RE: Multibyte definition

From: Marco.Cimarosti@icl.com
Date: Fri Mar 17 2000 - 05:13:42 EST

Next message: Marco.Cimarosti@icl.com: "RE: Unicode to UTF-8"
Previous message: Peter Constable: "Re: Unicode to UTF-8"
Maybe in reply to: Jeff Moles: "Multibyte definition"
Next in thread: Brendan Murray/DUB/Lotus: "Re: Multibyte definition"
Messages sorted by: [ date ] [ thread ] [ subject ] [ author ] [ attachment ]
Mail actions: [ respond to this message ] [ mail a new topic ]

> You can, of course, put whatever you want into a wchar_t but,
> by convention, it tends to be restricted to UCS-2/UTF-16. If
> some application is using these types for something else, I'd
> be very suspicious indeed.

I see this as a gratuitous assumption.

C type 'wchar_t' is not for Unicode specifically. I don't remember having
seen the term "Unicode" on the ANSI C documentation I have seen, and I would
be surprised if the C++ is any different.

In C terms:

- "Byte": (1) the unit of measure for memory, as returned by operator
'sizeof'. Nothing more is implied, although 8 bits is a common size.

- "Type 'char'": an integer whose site is one "byte" (in C terms). Among
other things, it is guaranteed that its size is <= to the size of type
'wchar_t' ('sizeof(char) <= sizeof(wchar_t)' is always true; 'sizeof(char) <
sizeof(wchar_t)' is *not* always true).

- "Multibyte character": a multibyte string containing only one character
(in i18n terms), composed by one or more bytes.

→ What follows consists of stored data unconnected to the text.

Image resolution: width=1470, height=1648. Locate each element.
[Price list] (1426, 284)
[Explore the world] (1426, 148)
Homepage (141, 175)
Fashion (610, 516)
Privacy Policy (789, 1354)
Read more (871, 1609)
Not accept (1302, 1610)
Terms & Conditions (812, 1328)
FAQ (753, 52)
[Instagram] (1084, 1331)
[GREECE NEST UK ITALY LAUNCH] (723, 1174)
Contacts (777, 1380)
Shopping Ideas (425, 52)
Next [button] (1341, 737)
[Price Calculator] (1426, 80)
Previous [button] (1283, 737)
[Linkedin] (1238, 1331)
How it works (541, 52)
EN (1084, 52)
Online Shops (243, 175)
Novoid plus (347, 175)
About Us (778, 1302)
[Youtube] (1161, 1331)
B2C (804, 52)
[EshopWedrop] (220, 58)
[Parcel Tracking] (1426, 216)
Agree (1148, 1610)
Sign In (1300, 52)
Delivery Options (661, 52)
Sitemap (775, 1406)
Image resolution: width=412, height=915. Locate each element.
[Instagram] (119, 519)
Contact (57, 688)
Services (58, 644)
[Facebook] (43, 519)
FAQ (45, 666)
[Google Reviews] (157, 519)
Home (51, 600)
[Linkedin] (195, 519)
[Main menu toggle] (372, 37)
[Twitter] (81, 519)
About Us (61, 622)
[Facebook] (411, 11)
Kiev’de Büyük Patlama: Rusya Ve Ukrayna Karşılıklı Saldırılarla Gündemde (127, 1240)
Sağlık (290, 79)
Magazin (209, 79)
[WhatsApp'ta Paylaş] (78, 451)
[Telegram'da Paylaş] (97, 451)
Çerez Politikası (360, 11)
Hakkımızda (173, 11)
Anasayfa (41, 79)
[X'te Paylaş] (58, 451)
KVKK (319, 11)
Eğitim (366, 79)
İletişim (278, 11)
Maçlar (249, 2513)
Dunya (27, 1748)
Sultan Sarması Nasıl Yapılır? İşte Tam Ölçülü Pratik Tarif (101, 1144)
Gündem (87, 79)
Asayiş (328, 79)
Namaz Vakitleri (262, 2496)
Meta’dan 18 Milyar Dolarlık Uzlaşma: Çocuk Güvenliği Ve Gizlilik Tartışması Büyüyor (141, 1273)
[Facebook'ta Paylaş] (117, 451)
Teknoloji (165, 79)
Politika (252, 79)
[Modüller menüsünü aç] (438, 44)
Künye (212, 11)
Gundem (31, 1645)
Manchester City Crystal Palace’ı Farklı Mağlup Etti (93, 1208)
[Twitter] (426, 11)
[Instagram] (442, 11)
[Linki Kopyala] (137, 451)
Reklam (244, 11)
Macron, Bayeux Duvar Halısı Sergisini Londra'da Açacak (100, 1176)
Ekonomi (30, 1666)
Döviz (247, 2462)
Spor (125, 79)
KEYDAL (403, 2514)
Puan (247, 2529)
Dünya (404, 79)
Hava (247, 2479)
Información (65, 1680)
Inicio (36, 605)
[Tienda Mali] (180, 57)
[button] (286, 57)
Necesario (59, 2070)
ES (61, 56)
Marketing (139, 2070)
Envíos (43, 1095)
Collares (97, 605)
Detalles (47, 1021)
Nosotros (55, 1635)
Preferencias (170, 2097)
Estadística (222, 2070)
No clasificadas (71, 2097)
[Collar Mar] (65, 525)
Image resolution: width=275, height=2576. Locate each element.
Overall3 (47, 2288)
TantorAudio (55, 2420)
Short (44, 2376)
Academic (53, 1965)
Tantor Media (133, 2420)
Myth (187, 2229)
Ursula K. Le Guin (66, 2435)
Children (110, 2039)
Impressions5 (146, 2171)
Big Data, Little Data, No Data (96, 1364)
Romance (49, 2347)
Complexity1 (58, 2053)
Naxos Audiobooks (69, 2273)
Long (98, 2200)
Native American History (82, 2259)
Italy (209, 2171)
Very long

- "Multibyte string": an array of type 'char' (e.g. 'char mbstr [10] =
"Ciao!"'). Nothing else is implied; the term "multibyte" is only a reminder
for the fact that array elements and characters don't necessarily have a
one-to-one correspondence.

- "Type 'wchar_t'": a type defined (among other places) in header "wchar.h".
Notice the difference with C++, where 'wchar_t' is a built-in type, not
defined anywhere. Type 'wchar_t' is guaranteed not to be smaller that type
'char'; no other assumptions are made about its size (although 16 and 32
bits are very common sizes).

- "Wide character": a value of type 'wchar_t' (e.g. 'wchar_t wchr = L'C').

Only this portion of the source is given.